§ Required task: Return every line of the records that contains the word "Open", copying each one in full.

┌──

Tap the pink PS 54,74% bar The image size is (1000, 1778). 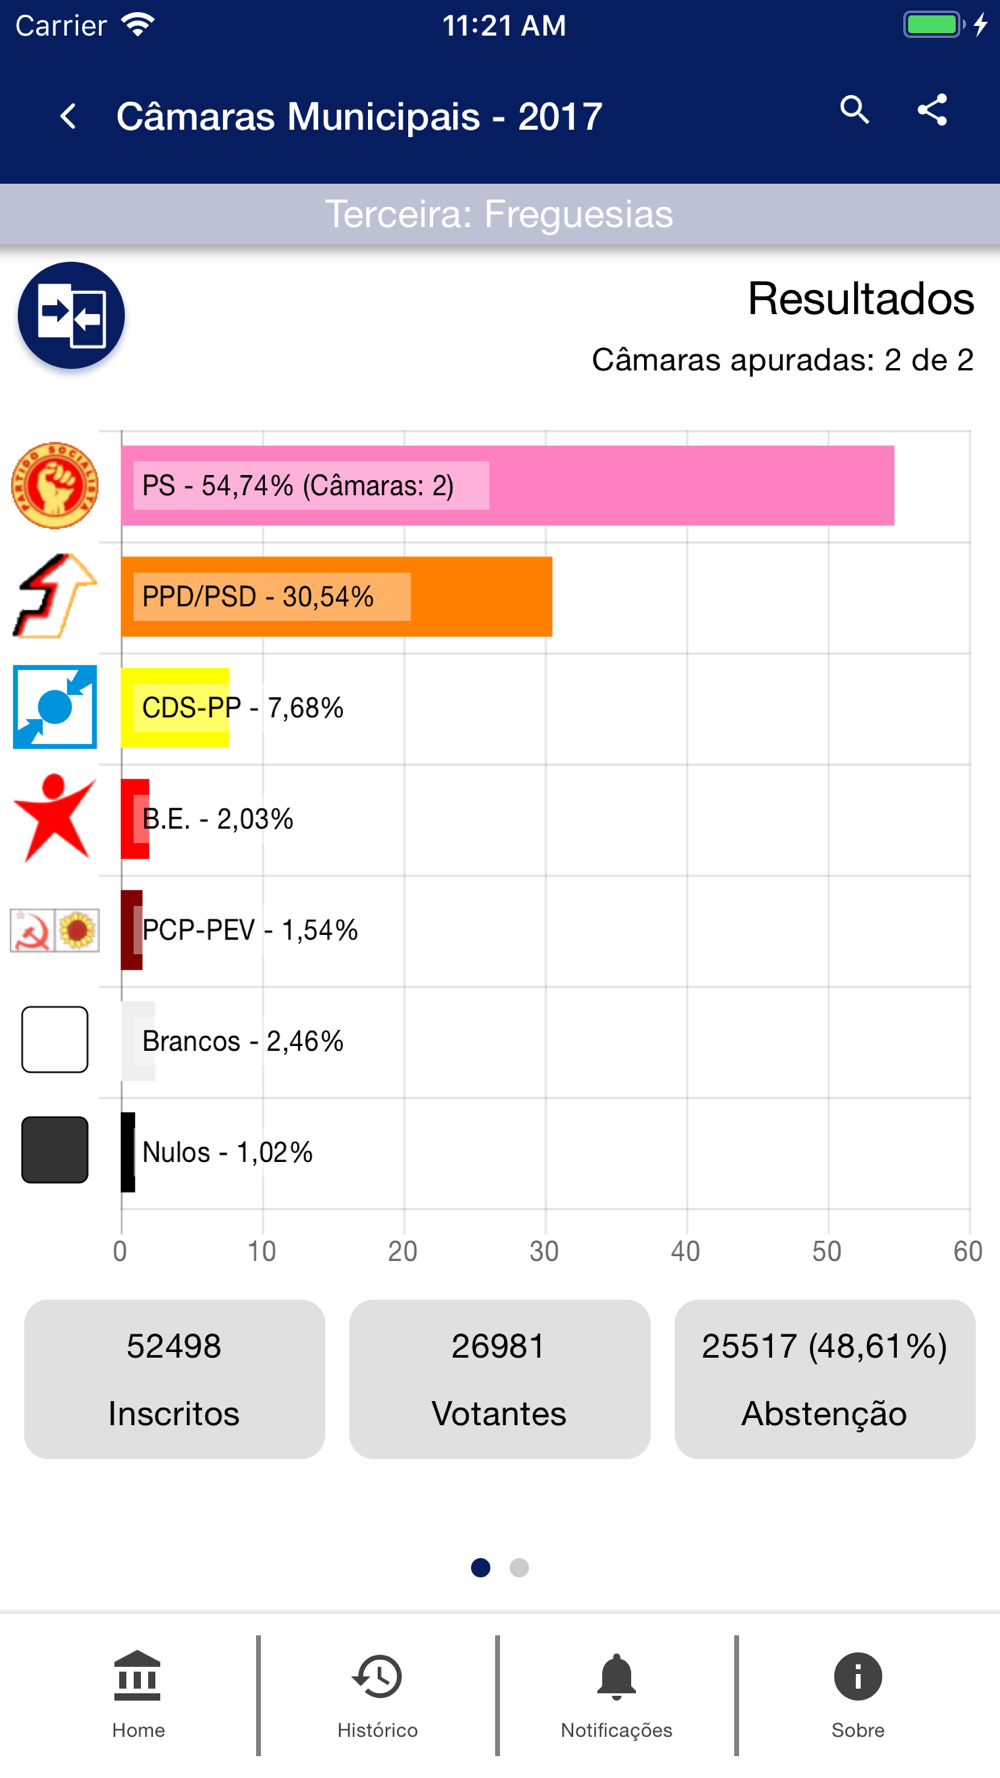(x=507, y=485)
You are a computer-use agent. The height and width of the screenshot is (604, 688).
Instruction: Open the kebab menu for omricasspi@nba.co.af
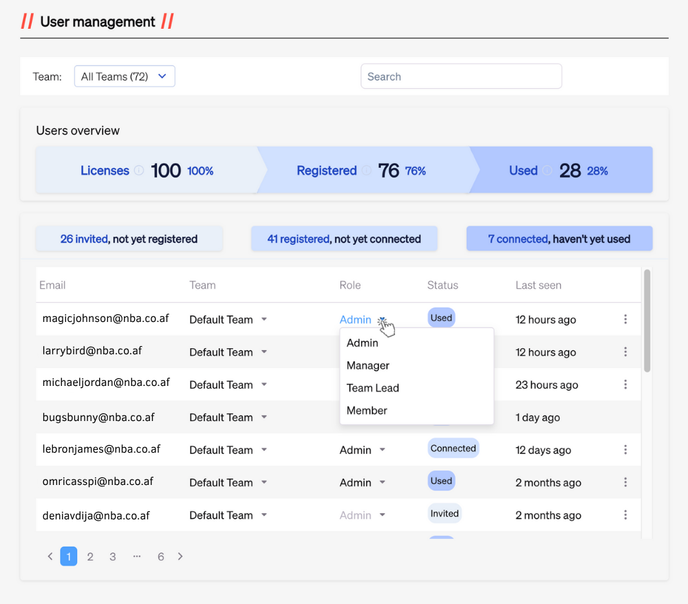625,483
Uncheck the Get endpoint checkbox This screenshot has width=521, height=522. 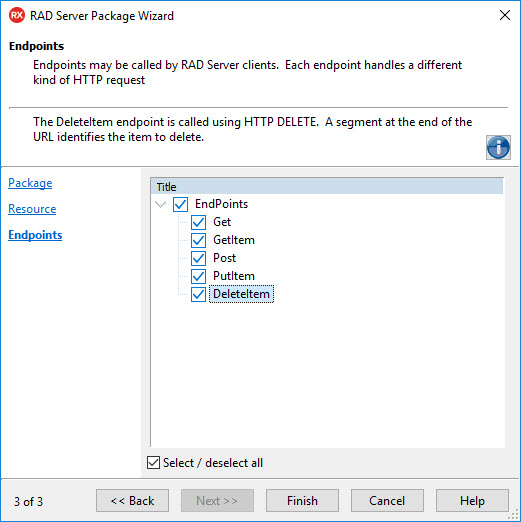coord(198,222)
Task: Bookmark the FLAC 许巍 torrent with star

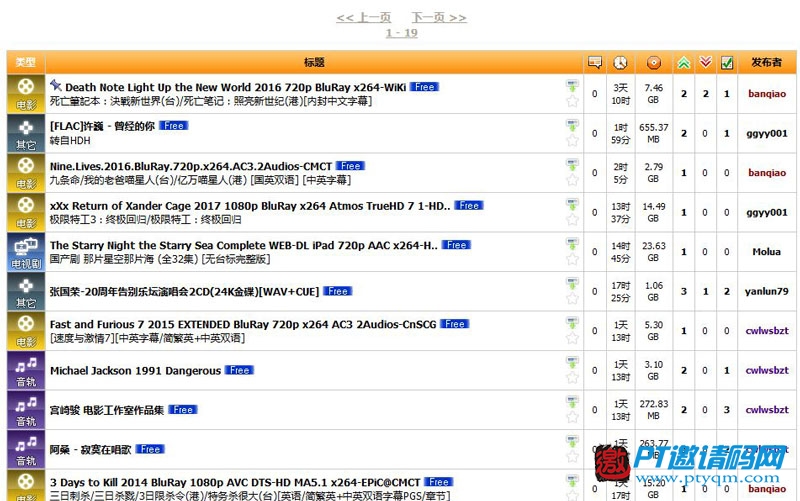Action: point(572,141)
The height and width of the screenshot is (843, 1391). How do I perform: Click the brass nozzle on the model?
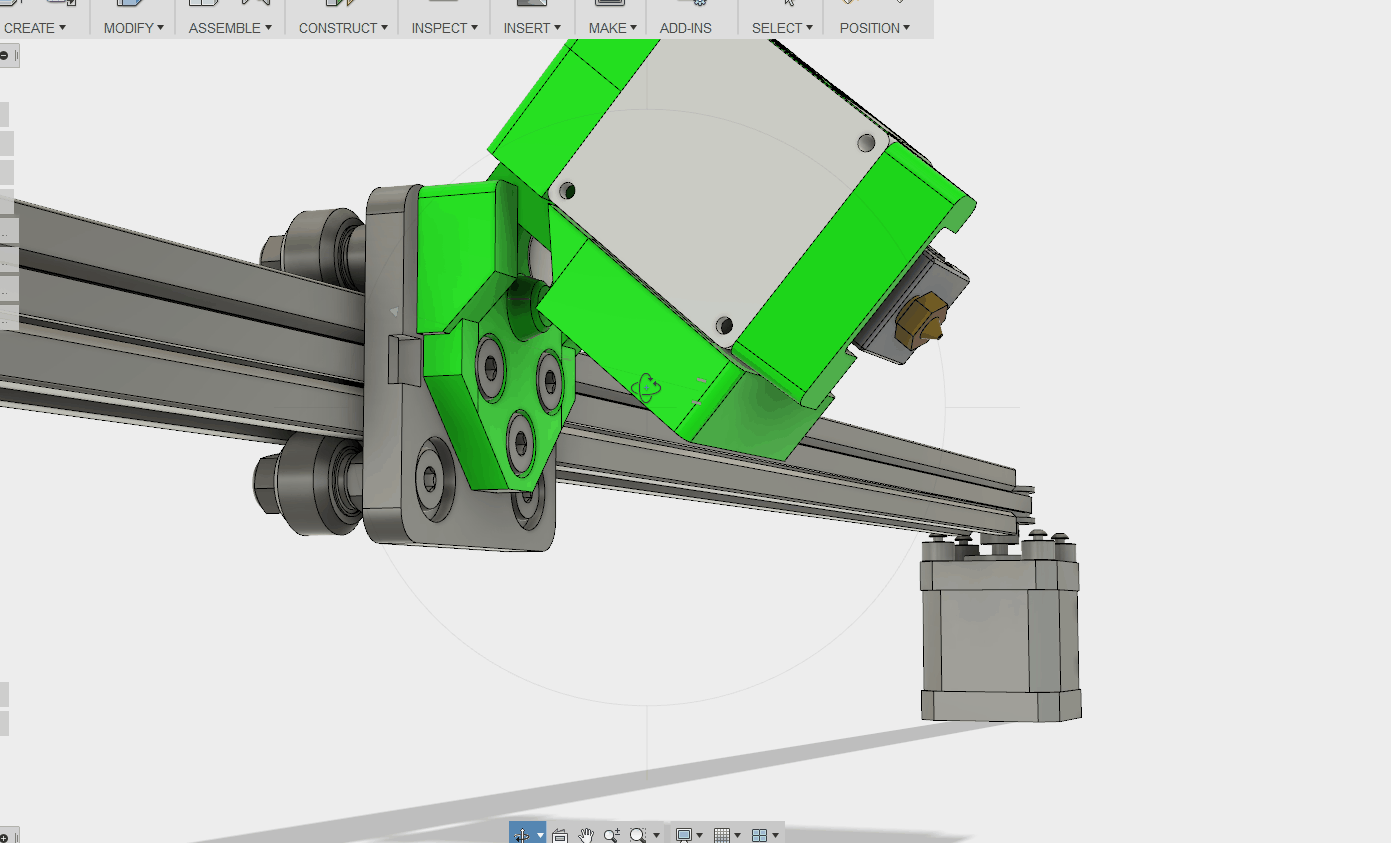[921, 319]
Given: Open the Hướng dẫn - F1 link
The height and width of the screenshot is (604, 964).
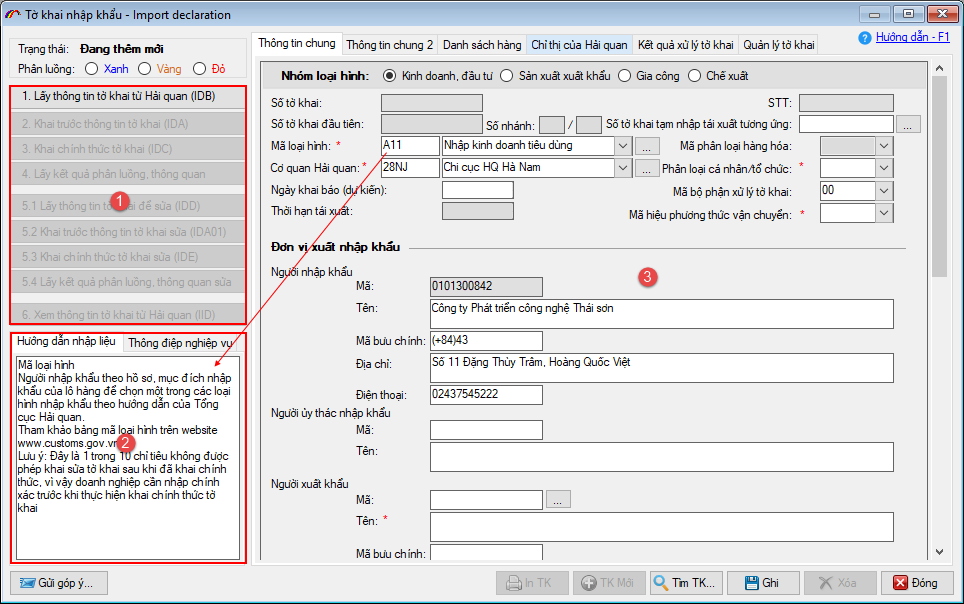Looking at the screenshot, I should click(911, 37).
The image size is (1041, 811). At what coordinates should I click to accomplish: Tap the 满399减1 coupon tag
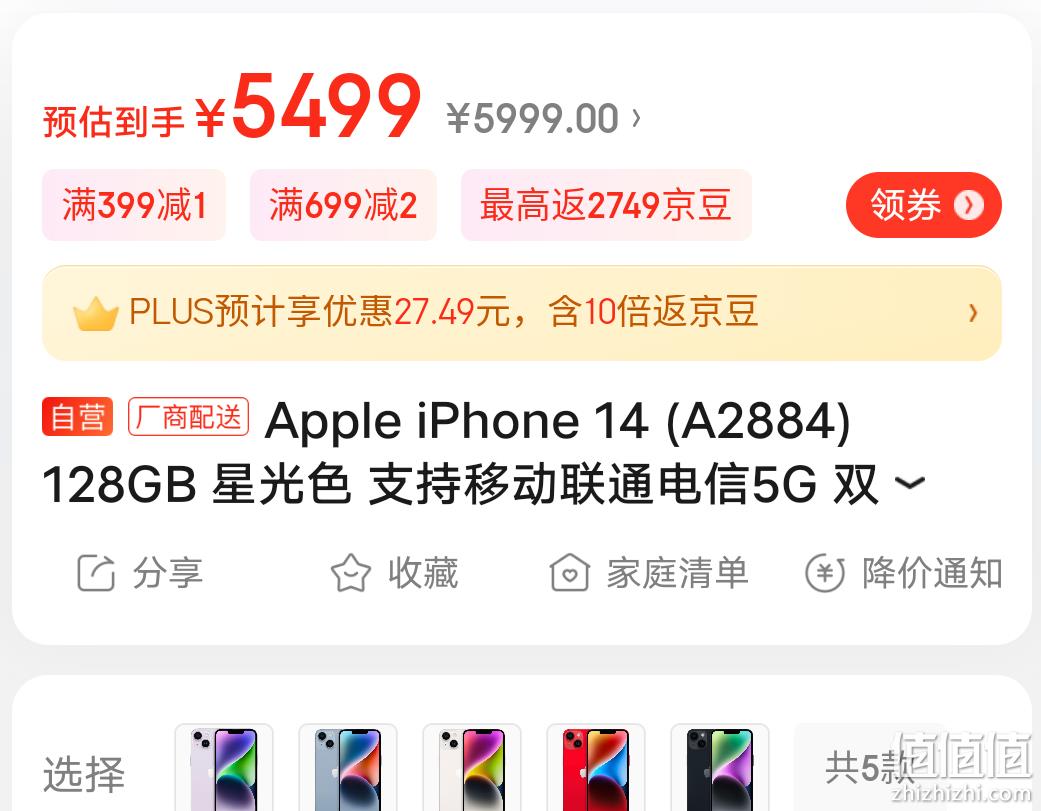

└──

§ Written solution:
Instruction: Open the kebab menu for omricasspi@nba.co.af
Given: Open the Hướng dẫn - F1 link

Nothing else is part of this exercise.